◆ Action item
Reproduce exactly the lines from the one containing "You are a GUI" through the last line of the records below, both included. Leave out any pictures.

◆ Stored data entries
......
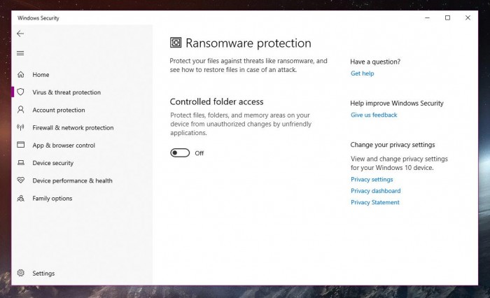
Task: Click the Family options people icon
Action: tap(20, 199)
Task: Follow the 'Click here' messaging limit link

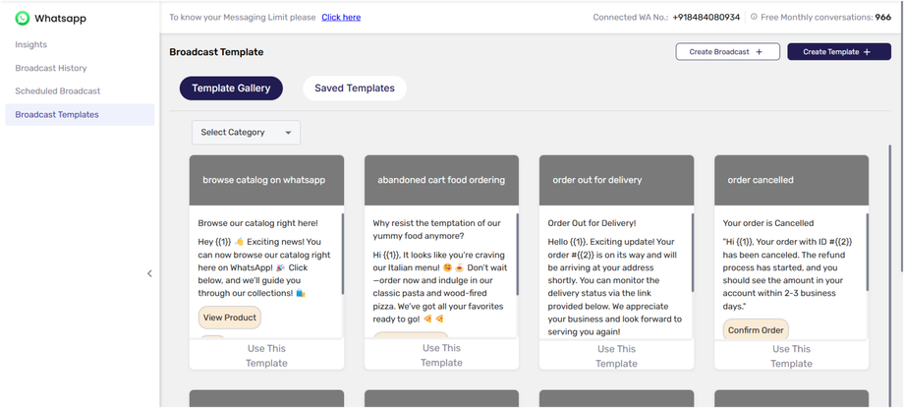Action: (x=341, y=17)
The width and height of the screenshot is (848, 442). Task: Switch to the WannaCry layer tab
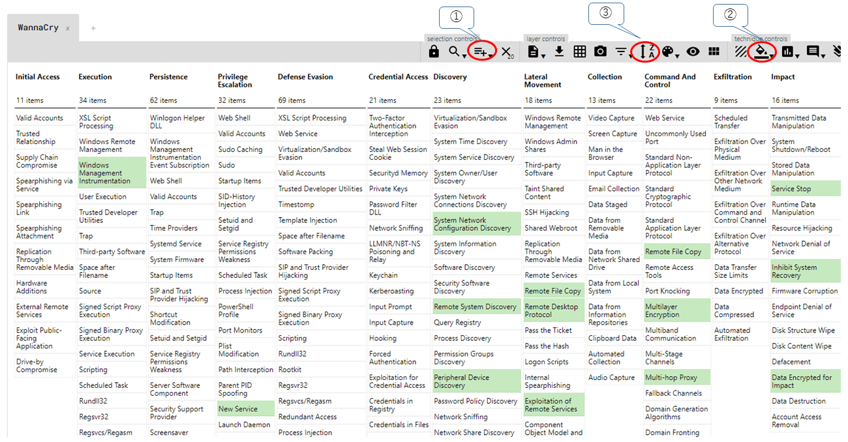38,28
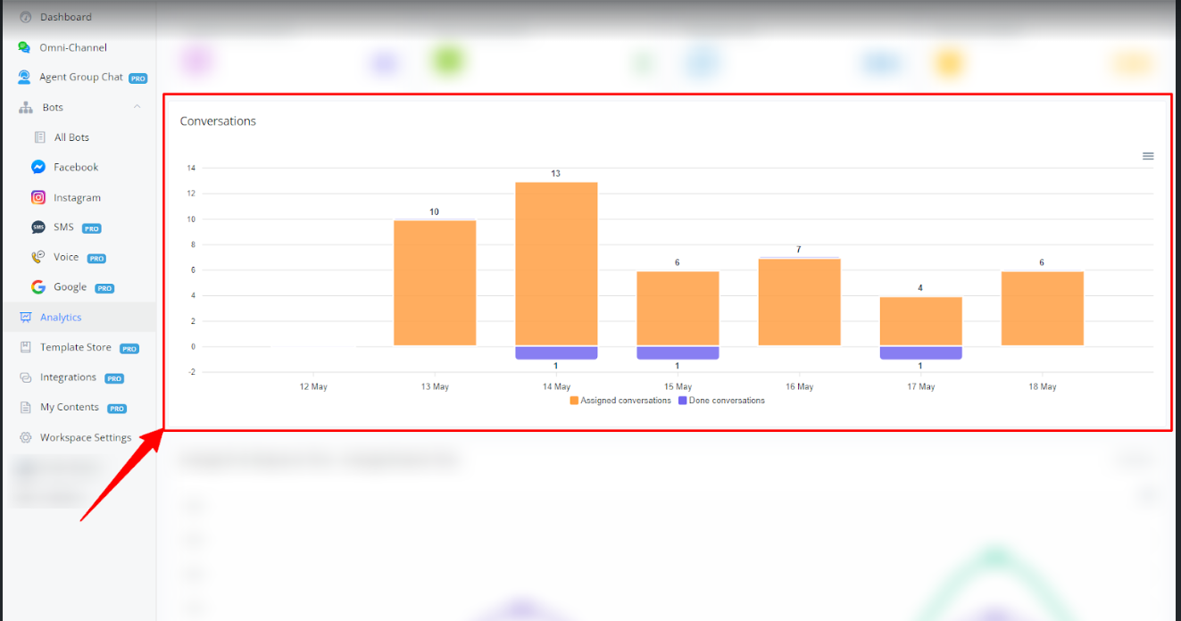Open My Contents page
The image size is (1181, 621).
[x=69, y=408]
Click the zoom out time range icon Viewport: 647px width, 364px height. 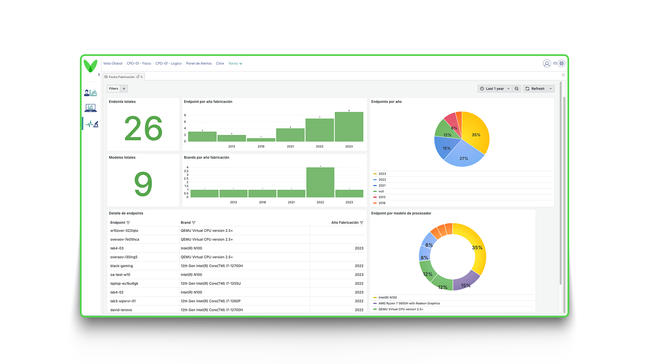point(517,89)
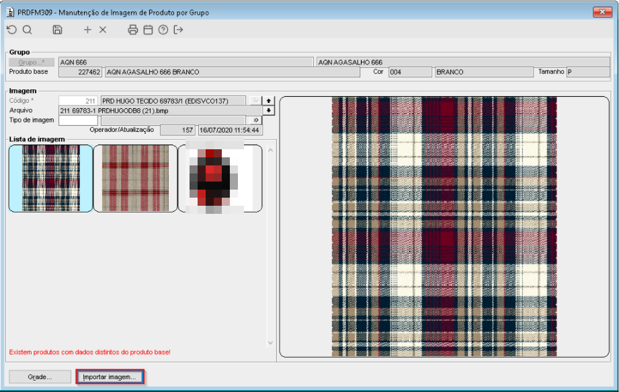The height and width of the screenshot is (392, 619).
Task: Open the calendar toolbar icon
Action: pos(148,30)
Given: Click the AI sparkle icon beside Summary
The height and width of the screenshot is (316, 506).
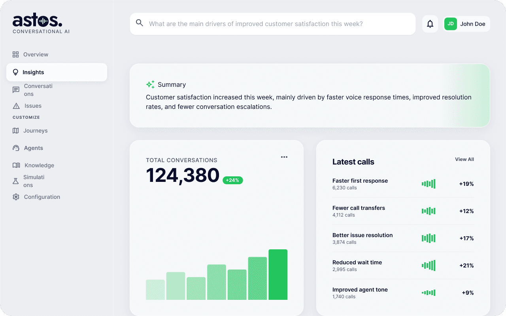Looking at the screenshot, I should (150, 84).
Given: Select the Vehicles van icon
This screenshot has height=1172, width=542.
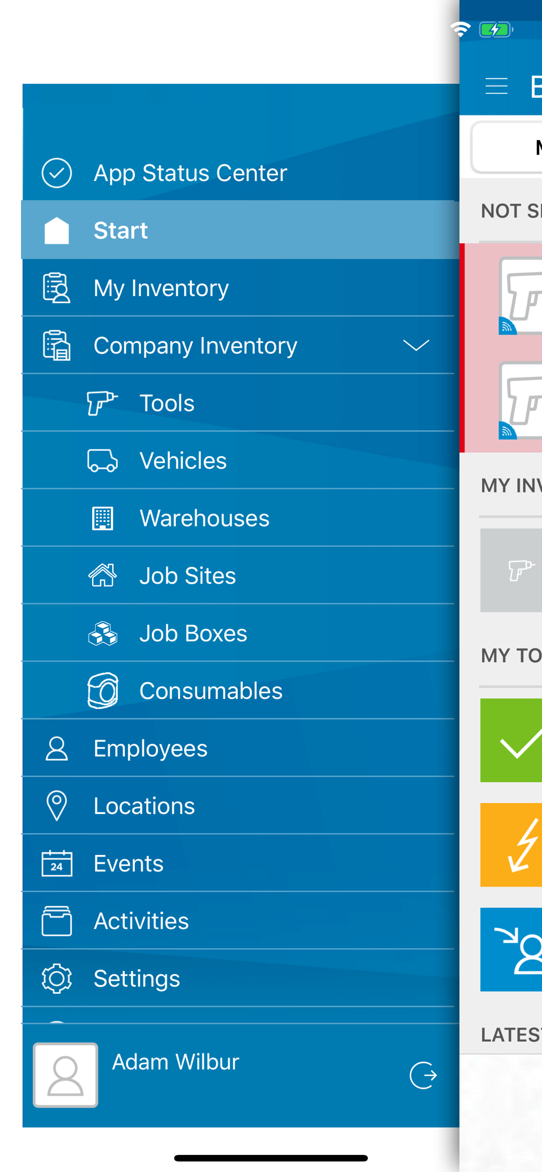Looking at the screenshot, I should point(103,461).
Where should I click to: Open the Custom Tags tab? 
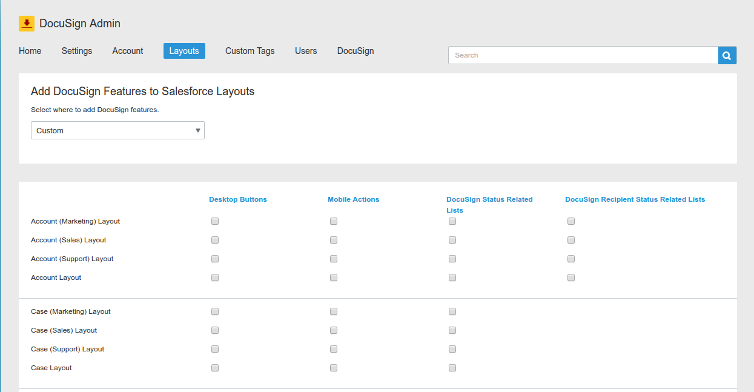pyautogui.click(x=250, y=51)
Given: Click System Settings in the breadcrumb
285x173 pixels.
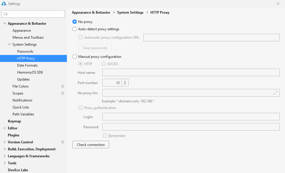Looking at the screenshot, I should [x=130, y=13].
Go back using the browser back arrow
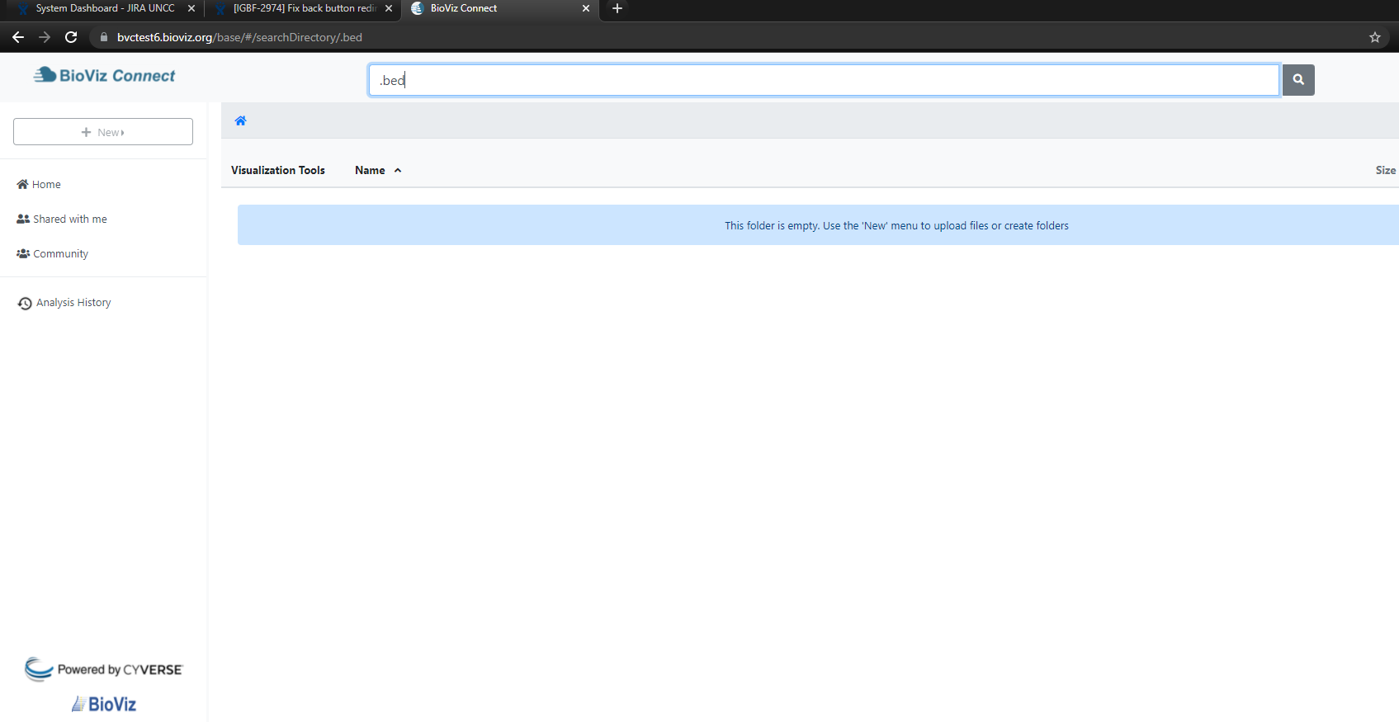 (x=18, y=37)
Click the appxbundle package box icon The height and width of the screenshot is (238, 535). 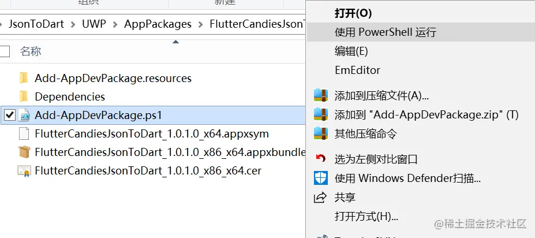[x=24, y=153]
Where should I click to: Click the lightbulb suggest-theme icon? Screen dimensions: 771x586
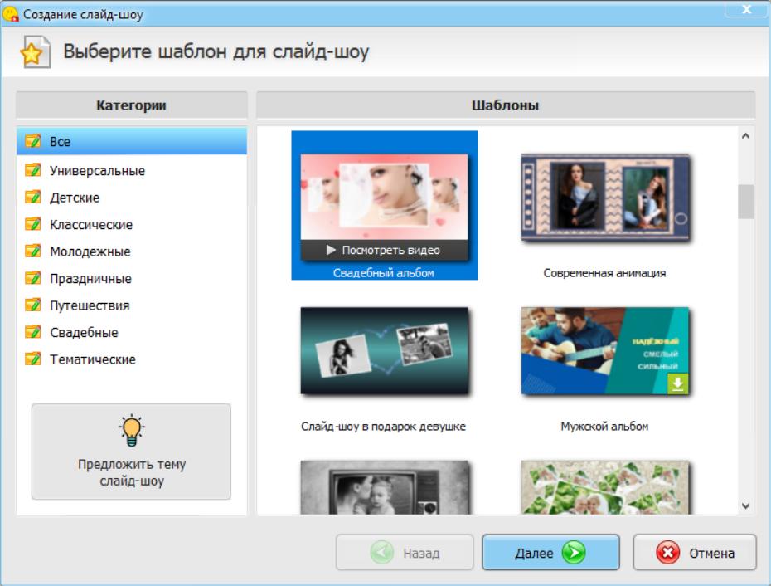coord(131,429)
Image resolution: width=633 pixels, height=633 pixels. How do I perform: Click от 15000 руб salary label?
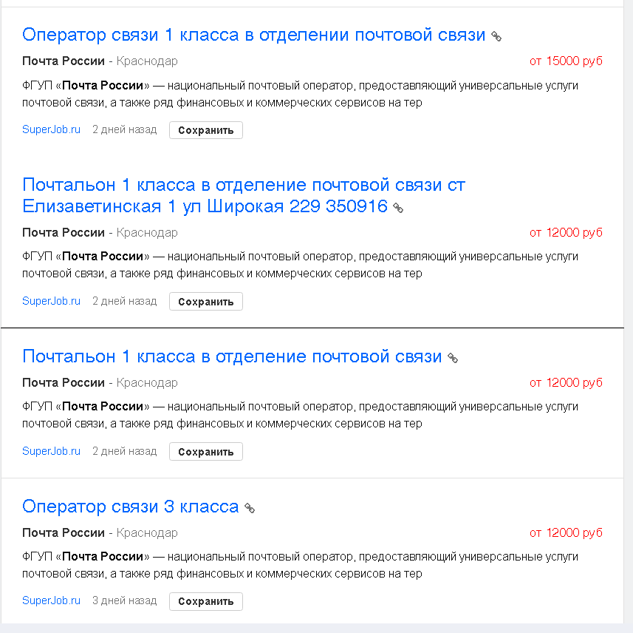(566, 61)
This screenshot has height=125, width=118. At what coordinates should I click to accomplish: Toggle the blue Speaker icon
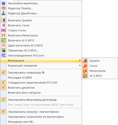[4, 20]
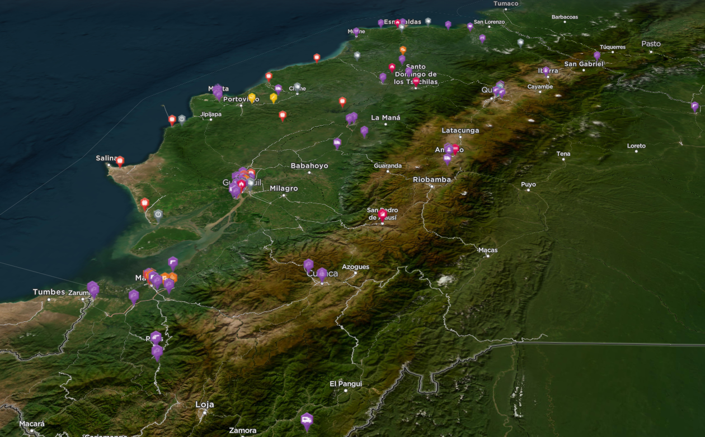Click the pink marker on the Ambato label
Image resolution: width=705 pixels, height=437 pixels.
click(455, 149)
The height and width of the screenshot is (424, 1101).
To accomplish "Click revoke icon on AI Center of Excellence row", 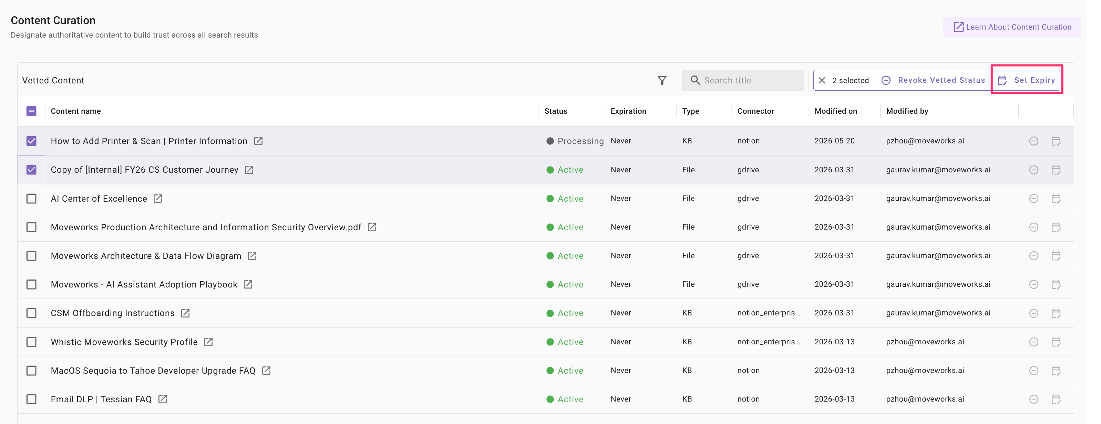I will click(1033, 199).
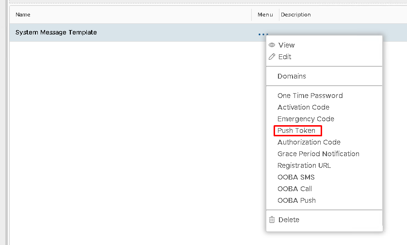Open the Activation Code menu entry
Screen dimensions: 407x245
pyautogui.click(x=303, y=107)
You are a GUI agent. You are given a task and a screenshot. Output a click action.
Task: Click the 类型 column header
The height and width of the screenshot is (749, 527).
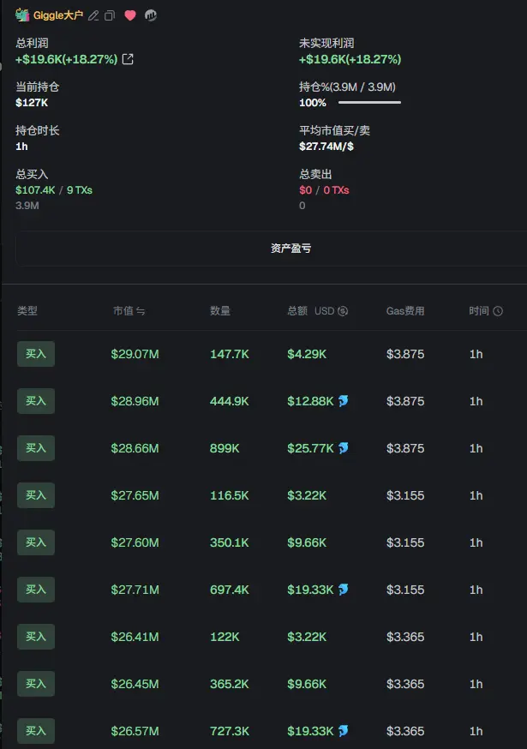coord(27,311)
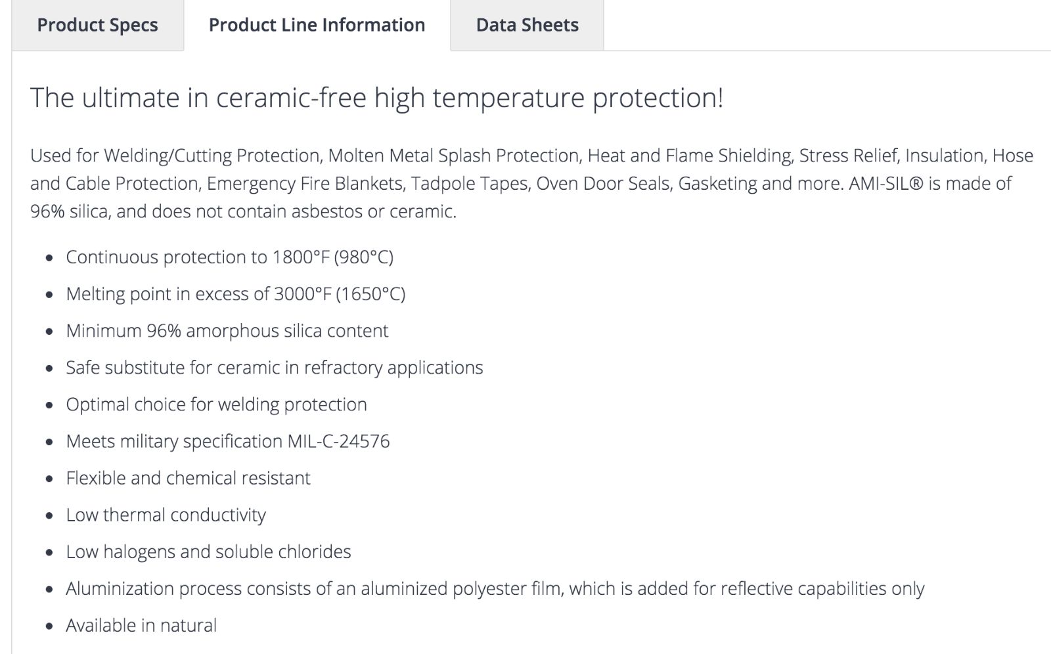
......
◆ Result of the exercise
You are a GUI agent. You are given a task and a screenshot. Output a click action.
Task: Click the 类型 column header
The height and width of the screenshot is (749, 527).
coord(27,311)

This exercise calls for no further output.